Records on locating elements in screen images
# # #

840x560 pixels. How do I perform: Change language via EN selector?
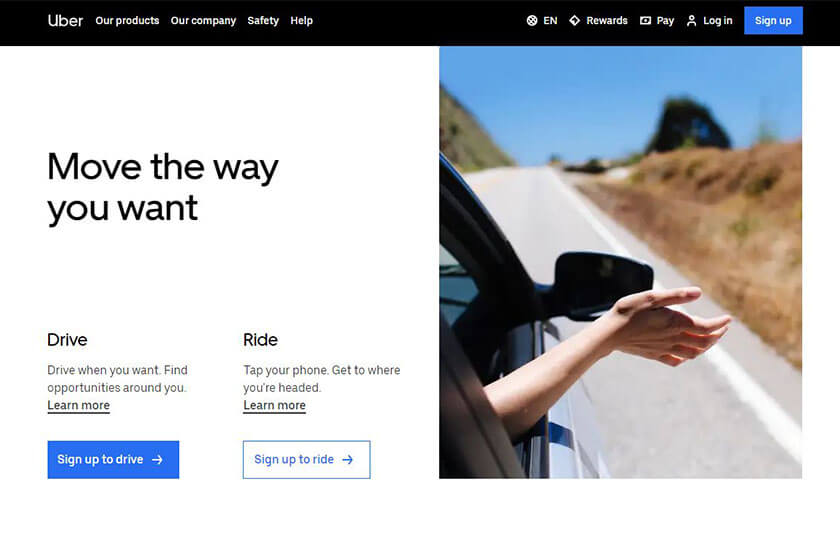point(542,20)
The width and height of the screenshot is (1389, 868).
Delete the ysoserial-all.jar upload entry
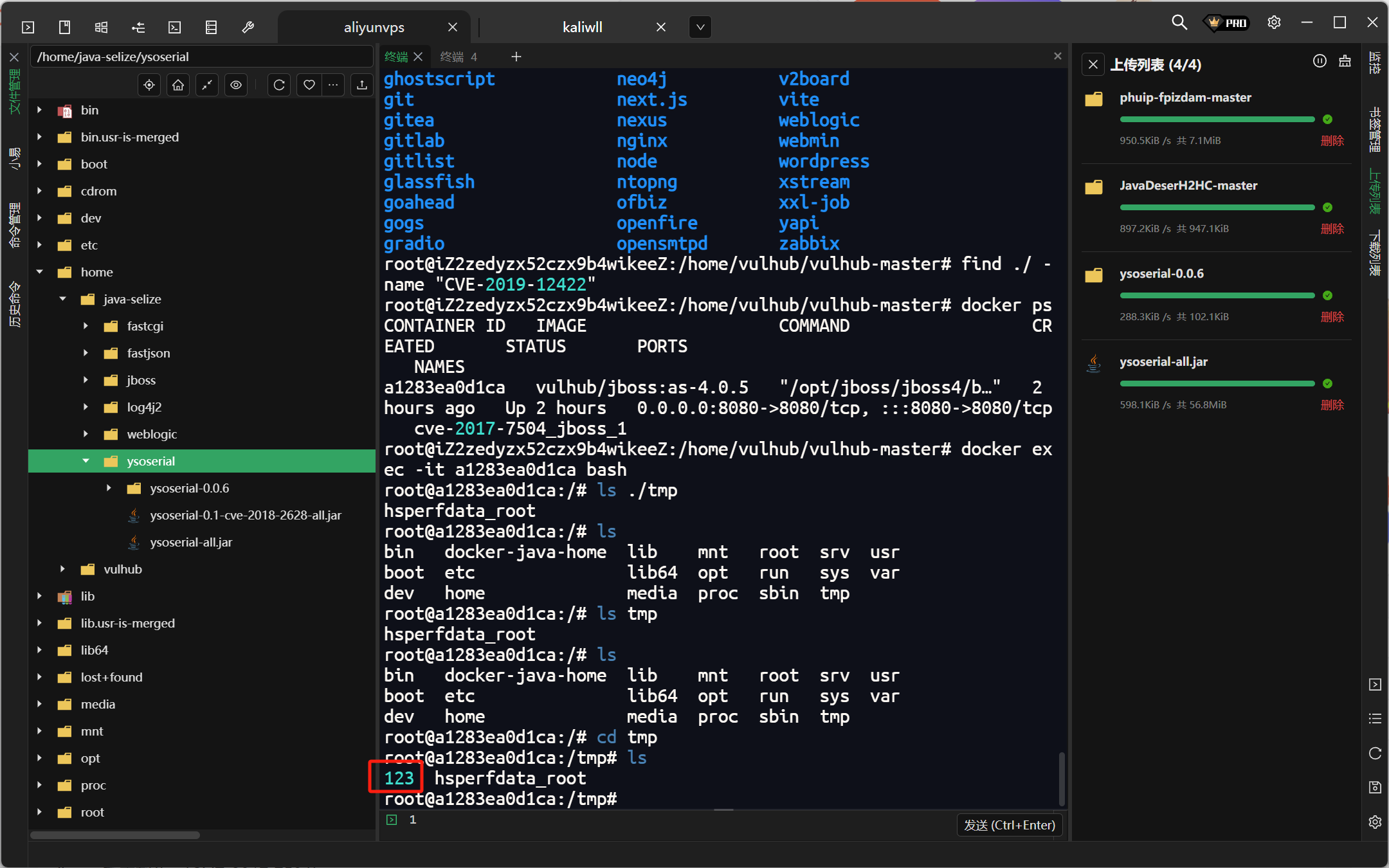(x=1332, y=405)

# # #

EXERCISE BRIEF
Render the records as a two-column CSV with the columns "wording" and "answer", one row per record. Put each value in its own quoted field with line breaks changed to spaces, and leave the pictures out.

RESULT
wording,answer
"840x560 pixels. How do I perform: Change language via EN selector?","point(542,20)"
"The width and height of the screenshot is (1389, 868). Delete the ysoserial-all.jar upload entry","(x=1332, y=405)"